A PTSD service dog is especially helpful when combined with cognitive behavioral therapy from a therapist or psychologist, and it is a therapeutic technique that is repeatedly demonstrated to be legitimate and effective. Applying cognitive behavioral skills to interactions with a service dog can produce powerful outcomes. 

Service dog at physical therapy
Independence and freedom, gained through the handler-dog partnership.


Studies show that a Service Dog can: 

  • Lessen perception of physical pain.

    Complementary Therapies in Clinical Practice, Braun, C., Stangler, T., Narveson, J., & Pettingell, S. (2009). 15(2), 105-109.

    Journal of Holistic Nursing: Official Journal of the American Holistic Nurses' Association Sobo, E. J., Eng, B., & Kassity-Krich, N. (2006).  , 24(1), 51-57.

  • Decrease agitation and aggression.

    Western Journal of Nursing Research, McCabe, B. W., Baun, M. M., Speich, D., & Agrawal, S. (2002). 24(6), 684-696.

  • Increase social interaction and ability to manage daily living.

    International Psychogeriatrics/IPA. Filan, S. L., & Llewellyn-Jones, R. H. (2006). 18(4), 597-611.

  • Lower blood pressure and heart rate.

    Psychosomatic Medicine, Allen, K., Blascovich, J., & Mendes, W. B. (2002). 64(5), 727-739.

  • Decrease loneliness.

    The Journals of Gerontology, Series A, Biological Sciences and Medical Sciences.

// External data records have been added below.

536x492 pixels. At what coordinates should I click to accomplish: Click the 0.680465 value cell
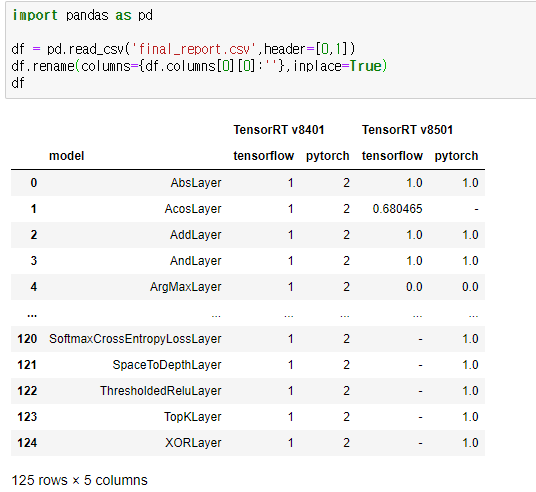[x=397, y=209]
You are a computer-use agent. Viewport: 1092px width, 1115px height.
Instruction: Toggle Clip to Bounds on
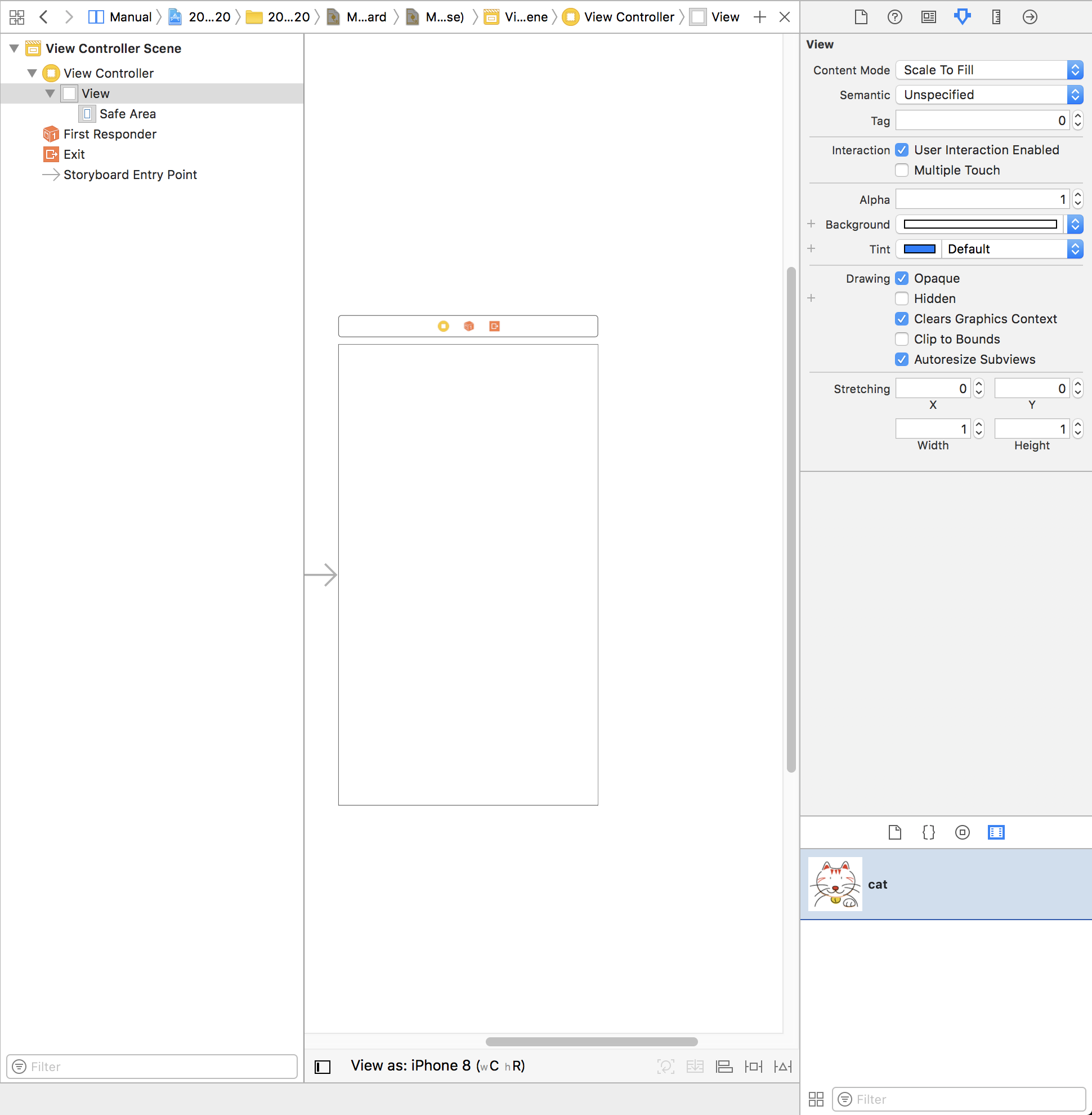(x=902, y=339)
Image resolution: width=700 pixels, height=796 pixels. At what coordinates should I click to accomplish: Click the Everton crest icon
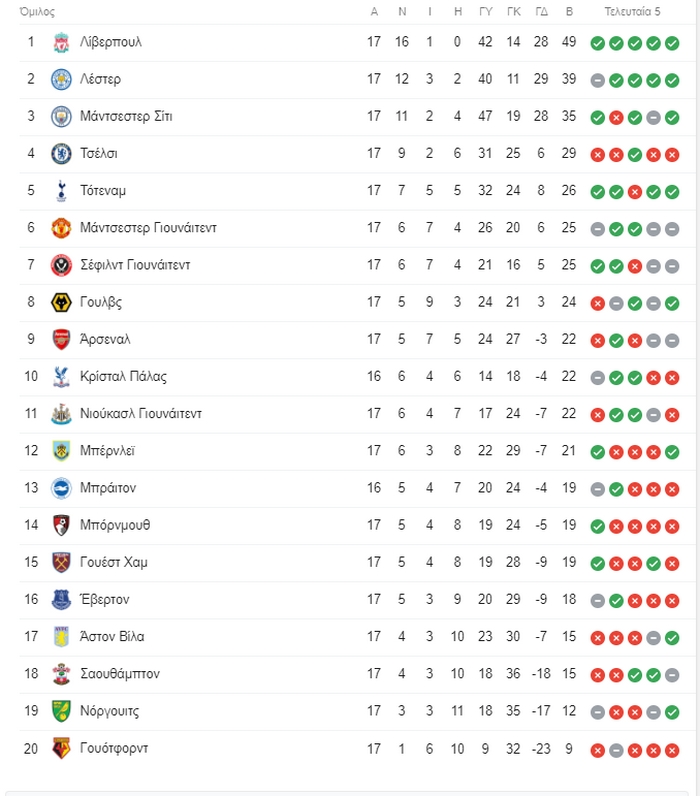pyautogui.click(x=61, y=600)
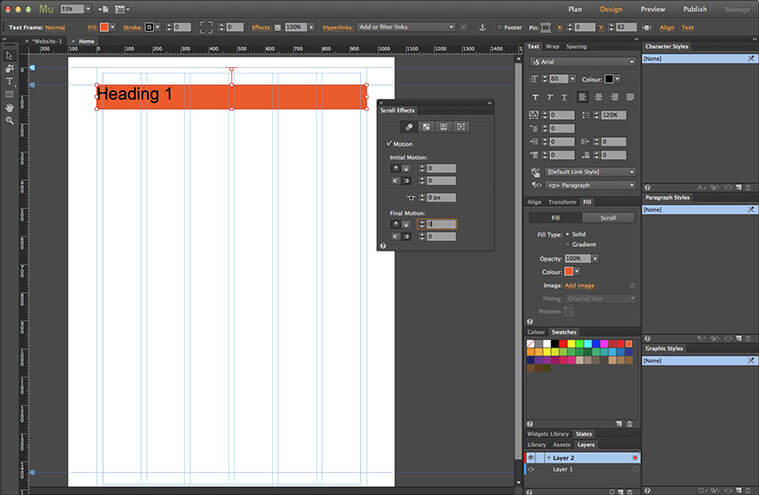
Task: Open the Wrap tab
Action: click(551, 46)
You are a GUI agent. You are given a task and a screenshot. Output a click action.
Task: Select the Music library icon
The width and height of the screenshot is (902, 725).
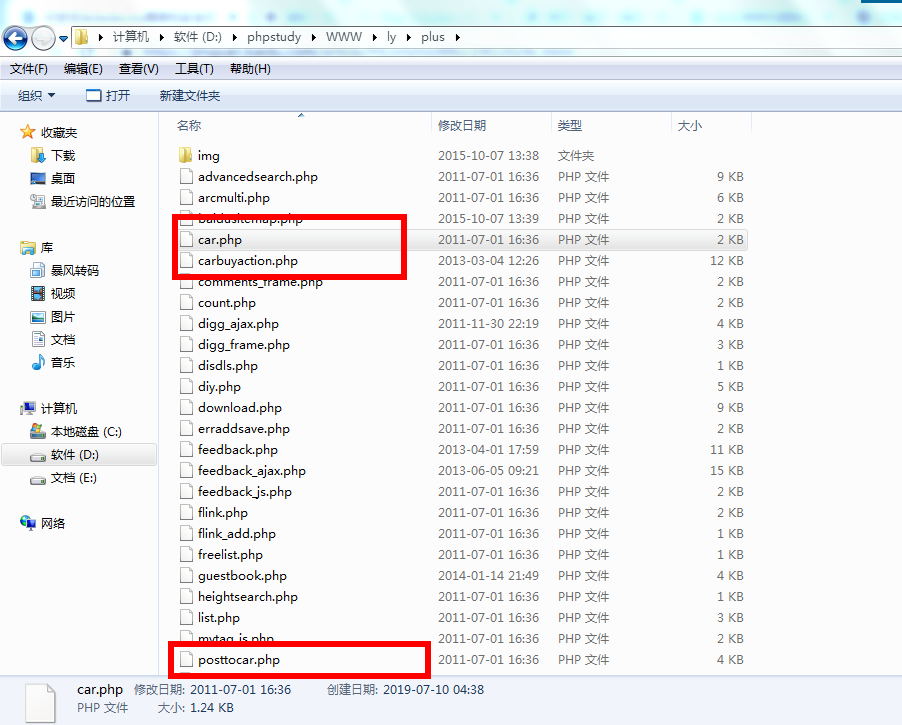click(38, 363)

Banks, M. R., & Banks, W. A. (2002). 57(7), M428-M432.

  • Ease anxiety or depression.

    American Journal of Critical Care: An Official Publication, American Association of Critical-Care Nurses. Cole, K. M., Gawlinski, A., Steers, N., & Kotlerman, J. (2007).  16(6), 575-585; quiz 586; discussion 587-588.


A Service Dog can help: 

  • Remind the handler to take medication.

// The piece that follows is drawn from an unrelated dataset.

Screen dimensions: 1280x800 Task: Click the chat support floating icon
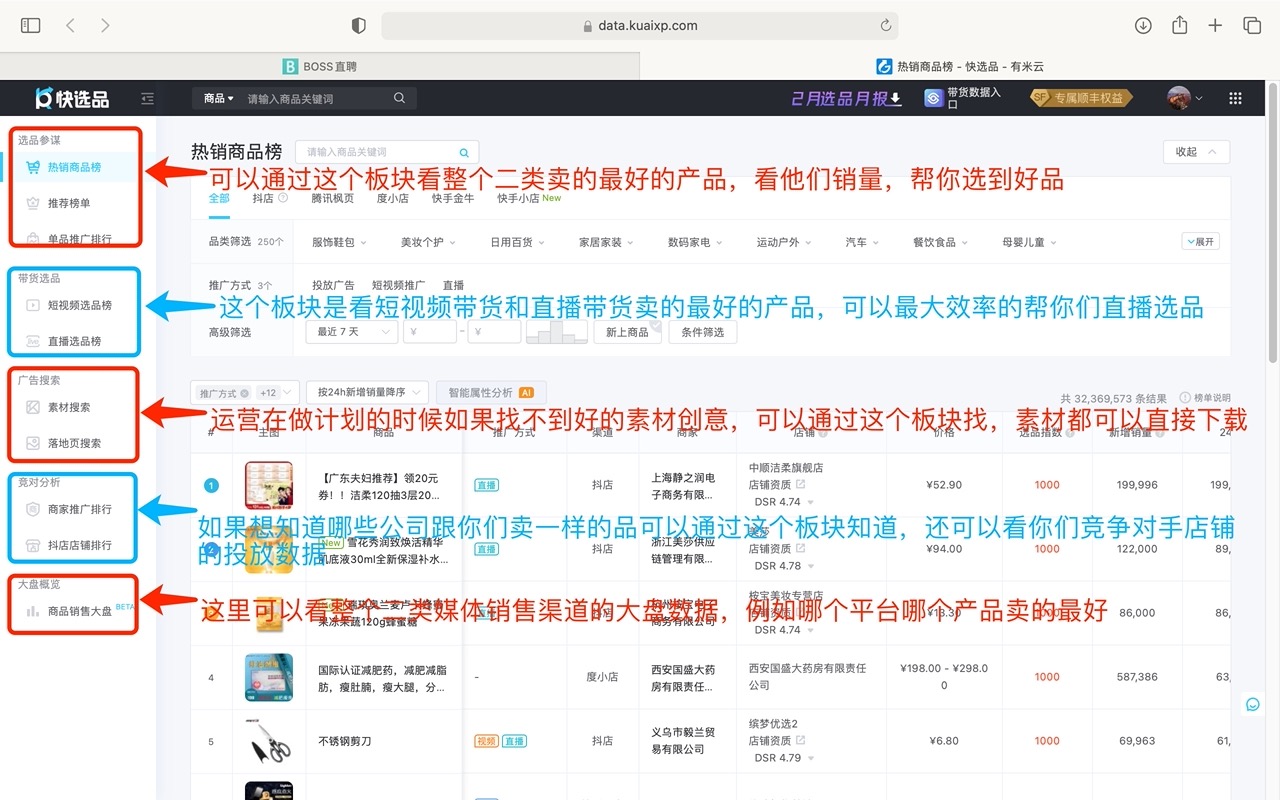coord(1252,704)
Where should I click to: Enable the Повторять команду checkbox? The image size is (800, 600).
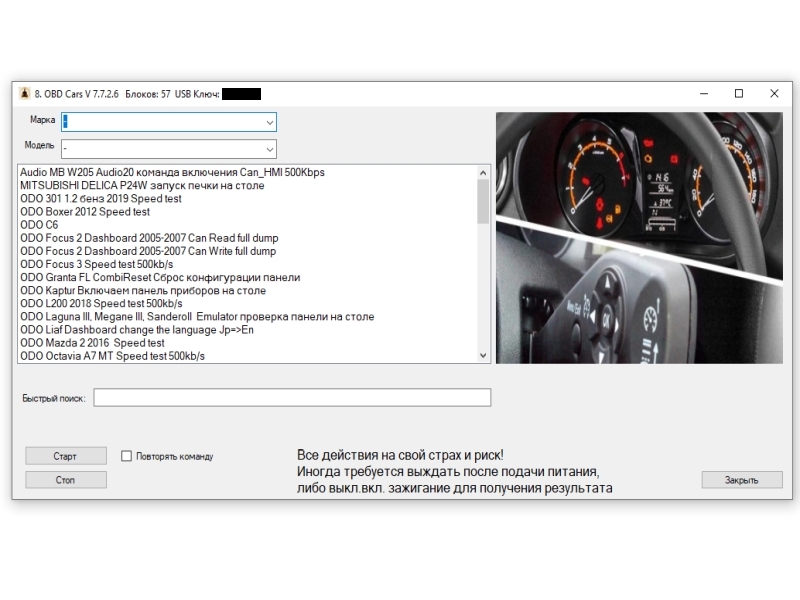(127, 456)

  • Improve organization by reminding the handler to perform her or his daily routines.

  • Wake the handler to prevent him or her from sleeping too much (hypersomnia).

  • Provide tactile stimulation

  • Reassure handler, both at home and in public

  • Facilitate social interactions and reduce fear associated with meeting new people

  • Assist handler in creating a safe personal space

  • Assist handler when dealing with mood swings

  • Serve as a buffer to calm handler and reduce feelings of emotional distress in crowded places

  • Helping handler to calm down when agitated

  • Reorienting and "grounding" handler to current place and time when struggling with PTSD episodes

Additional Help

In addition to aiding with clinical symptoms, these service dogs can help with more general symptoms, such as sadness and loneliness, by initiating walks outside the home, and showing the handler affection. The dogs can:

  • Assist the handler when he or she tries to relax (self-soothe) in order to complete uncomfortable tasks.

  • Provide companionship while in stores and other environments can reduce stress associated with daily activities.

  • Alert when the handler is starting to experience anxiety problems reminding the handler to take his or her medication.

  • Encourage the handler to be more social by getting him or her out of the house for walks.  Walks also increase the amount of exercise the handler gets and improves his or her ability to self-sooth if they are struggling with insomnia, or having anxiety issues.

  • Help the handler keep a constant schedule and will be a reason to get out of bed in the morning (walks, relieve themselves).